(PROBLEM REQUIREMENTS):
Copy out every one of the following items word for word, leaving each line unchanged.
::::
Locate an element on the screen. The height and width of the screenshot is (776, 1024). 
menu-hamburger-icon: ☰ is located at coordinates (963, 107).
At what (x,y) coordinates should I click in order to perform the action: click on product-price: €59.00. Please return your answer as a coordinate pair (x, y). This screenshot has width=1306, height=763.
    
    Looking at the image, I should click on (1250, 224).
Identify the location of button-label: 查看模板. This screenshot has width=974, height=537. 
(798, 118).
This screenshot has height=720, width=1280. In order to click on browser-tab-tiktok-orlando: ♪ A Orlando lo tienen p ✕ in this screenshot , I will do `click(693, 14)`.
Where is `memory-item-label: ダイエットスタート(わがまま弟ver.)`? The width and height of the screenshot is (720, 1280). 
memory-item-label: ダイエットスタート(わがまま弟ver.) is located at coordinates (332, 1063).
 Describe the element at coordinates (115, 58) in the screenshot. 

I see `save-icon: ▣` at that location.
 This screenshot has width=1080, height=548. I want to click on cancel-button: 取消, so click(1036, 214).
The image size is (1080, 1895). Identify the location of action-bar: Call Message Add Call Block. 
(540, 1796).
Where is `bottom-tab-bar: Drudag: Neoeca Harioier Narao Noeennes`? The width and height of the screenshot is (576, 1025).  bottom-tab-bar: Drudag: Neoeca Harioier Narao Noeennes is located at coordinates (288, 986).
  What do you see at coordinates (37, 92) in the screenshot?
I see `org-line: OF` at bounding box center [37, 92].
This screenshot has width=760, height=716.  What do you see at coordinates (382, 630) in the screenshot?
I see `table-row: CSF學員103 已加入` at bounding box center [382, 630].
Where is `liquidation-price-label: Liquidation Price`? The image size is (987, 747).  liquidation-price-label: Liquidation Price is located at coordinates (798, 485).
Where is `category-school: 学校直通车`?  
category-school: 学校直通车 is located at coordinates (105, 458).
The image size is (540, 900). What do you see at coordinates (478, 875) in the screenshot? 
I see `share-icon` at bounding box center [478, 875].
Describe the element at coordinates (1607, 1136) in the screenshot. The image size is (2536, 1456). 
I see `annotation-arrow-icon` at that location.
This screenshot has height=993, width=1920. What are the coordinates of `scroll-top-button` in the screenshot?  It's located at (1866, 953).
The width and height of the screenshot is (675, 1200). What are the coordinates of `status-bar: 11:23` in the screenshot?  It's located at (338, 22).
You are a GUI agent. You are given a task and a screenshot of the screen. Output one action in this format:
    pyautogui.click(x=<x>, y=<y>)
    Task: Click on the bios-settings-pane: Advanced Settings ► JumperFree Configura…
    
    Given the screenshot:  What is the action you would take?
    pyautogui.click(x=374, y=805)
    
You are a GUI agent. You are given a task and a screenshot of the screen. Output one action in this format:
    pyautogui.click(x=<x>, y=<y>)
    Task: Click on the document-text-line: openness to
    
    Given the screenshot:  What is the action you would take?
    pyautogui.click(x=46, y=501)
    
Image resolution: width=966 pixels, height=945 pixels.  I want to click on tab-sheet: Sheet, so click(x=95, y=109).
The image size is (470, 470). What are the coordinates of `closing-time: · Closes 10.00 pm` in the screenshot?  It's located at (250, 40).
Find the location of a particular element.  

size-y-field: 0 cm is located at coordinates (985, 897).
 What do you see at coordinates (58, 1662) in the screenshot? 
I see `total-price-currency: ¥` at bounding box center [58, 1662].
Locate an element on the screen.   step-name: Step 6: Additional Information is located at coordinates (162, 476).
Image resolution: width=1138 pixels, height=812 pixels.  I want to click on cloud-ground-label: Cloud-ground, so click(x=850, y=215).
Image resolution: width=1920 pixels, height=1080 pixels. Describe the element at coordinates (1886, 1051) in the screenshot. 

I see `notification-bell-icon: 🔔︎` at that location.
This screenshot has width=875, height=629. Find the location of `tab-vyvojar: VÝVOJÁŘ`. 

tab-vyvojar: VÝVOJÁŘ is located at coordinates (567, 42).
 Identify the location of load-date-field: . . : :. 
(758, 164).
::::
(ANSWER AREA):
Locate an element on the screen. The height and width of the screenshot is (776, 1024). 
menu-hamburger-icon: ☰ is located at coordinates (963, 107).
At what (x,y) coordinates should I click in order to perform the action: click on product-price: €59.00. Please return your answer as a coordinate pair (x, y). This screenshot has width=1306, height=763.
    
    Looking at the image, I should click on (1250, 224).
Identify the location of button-label: 查看模板. This screenshot has width=974, height=537. 
(798, 118).
This screenshot has height=720, width=1280. In order to click on browser-tab-tiktok-orlando: ♪ A Orlando lo tienen p ✕ in this screenshot , I will do `click(693, 14)`.
Where is `memory-item-label: ダイエットスタート(わがまま弟ver.)`? The width and height of the screenshot is (720, 1280). 
memory-item-label: ダイエットスタート(わがまま弟ver.) is located at coordinates (332, 1063).
 Describe the element at coordinates (115, 58) in the screenshot. 

I see `save-icon: ▣` at that location.
 This screenshot has width=1080, height=548. I want to click on cancel-button: 取消, so click(1036, 214).
The image size is (1080, 1895). Identify the location of action-bar: Call Message Add Call Block. 
(540, 1796).
Where is `bottom-tab-bar: Drudag: Neoeca Harioier Narao Noeennes`? The width and height of the screenshot is (576, 1025).  bottom-tab-bar: Drudag: Neoeca Harioier Narao Noeennes is located at coordinates (288, 986).
  What do you see at coordinates (37, 92) in the screenshot?
I see `org-line: OF` at bounding box center [37, 92].
This screenshot has width=760, height=716.  What do you see at coordinates (382, 630) in the screenshot?
I see `table-row: CSF學員103 已加入` at bounding box center [382, 630].
Where is `liquidation-price-label: Liquidation Price`? The image size is (987, 747).  liquidation-price-label: Liquidation Price is located at coordinates (798, 485).
Where is `category-school: 学校直通车`?  
category-school: 学校直通车 is located at coordinates (105, 458).
The image size is (540, 900). What do you see at coordinates (478, 875) in the screenshot? 
I see `share-icon` at bounding box center [478, 875].
Describe the element at coordinates (1607, 1136) in the screenshot. The image size is (2536, 1456). 
I see `annotation-arrow-icon` at that location.
This screenshot has height=993, width=1920. What are the coordinates of `scroll-top-button` in the screenshot?  It's located at (1866, 953).
The width and height of the screenshot is (675, 1200). What are the coordinates of `status-bar: 11:23` in the screenshot?  It's located at (338, 22).
You are a GUI agent. You are given a task and a screenshot of the screen. Output one action in this format:
    pyautogui.click(x=<x>, y=<y>)
    Task: Click on the bios-settings-pane: Advanced Settings ► JumperFree Configura…
    
    Given the screenshot:  What is the action you would take?
    pyautogui.click(x=374, y=805)
    
You are a GUI agent. You are given a task and a screenshot of the screen. Output one action in this format:
    pyautogui.click(x=<x>, y=<y>)
    Task: Click on the document-text-line: openness to
    
    Given the screenshot:  What is the action you would take?
    pyautogui.click(x=46, y=501)
    
Image resolution: width=966 pixels, height=945 pixels.  I want to click on tab-sheet: Sheet, so click(x=95, y=109).
The image size is (470, 470). What are the coordinates of `closing-time: · Closes 10.00 pm` in the screenshot?  It's located at (250, 40).
Find the location of a particular element.  

size-y-field: 0 cm is located at coordinates (985, 897).
 What do you see at coordinates (58, 1662) in the screenshot? 
I see `total-price-currency: ¥` at bounding box center [58, 1662].
Locate an element on the screen.   step-name: Step 6: Additional Information is located at coordinates (162, 476).
Image resolution: width=1138 pixels, height=812 pixels.  I want to click on cloud-ground-label: Cloud-ground, so click(x=850, y=215).
Image resolution: width=1920 pixels, height=1080 pixels. Describe the element at coordinates (1886, 1051) in the screenshot. 

I see `notification-bell-icon: 🔔︎` at that location.
This screenshot has width=875, height=629. Find the location of `tab-vyvojar: VÝVOJÁŘ`. 

tab-vyvojar: VÝVOJÁŘ is located at coordinates (567, 42).
 Identify the location of load-date-field: . . : :. 
(758, 164).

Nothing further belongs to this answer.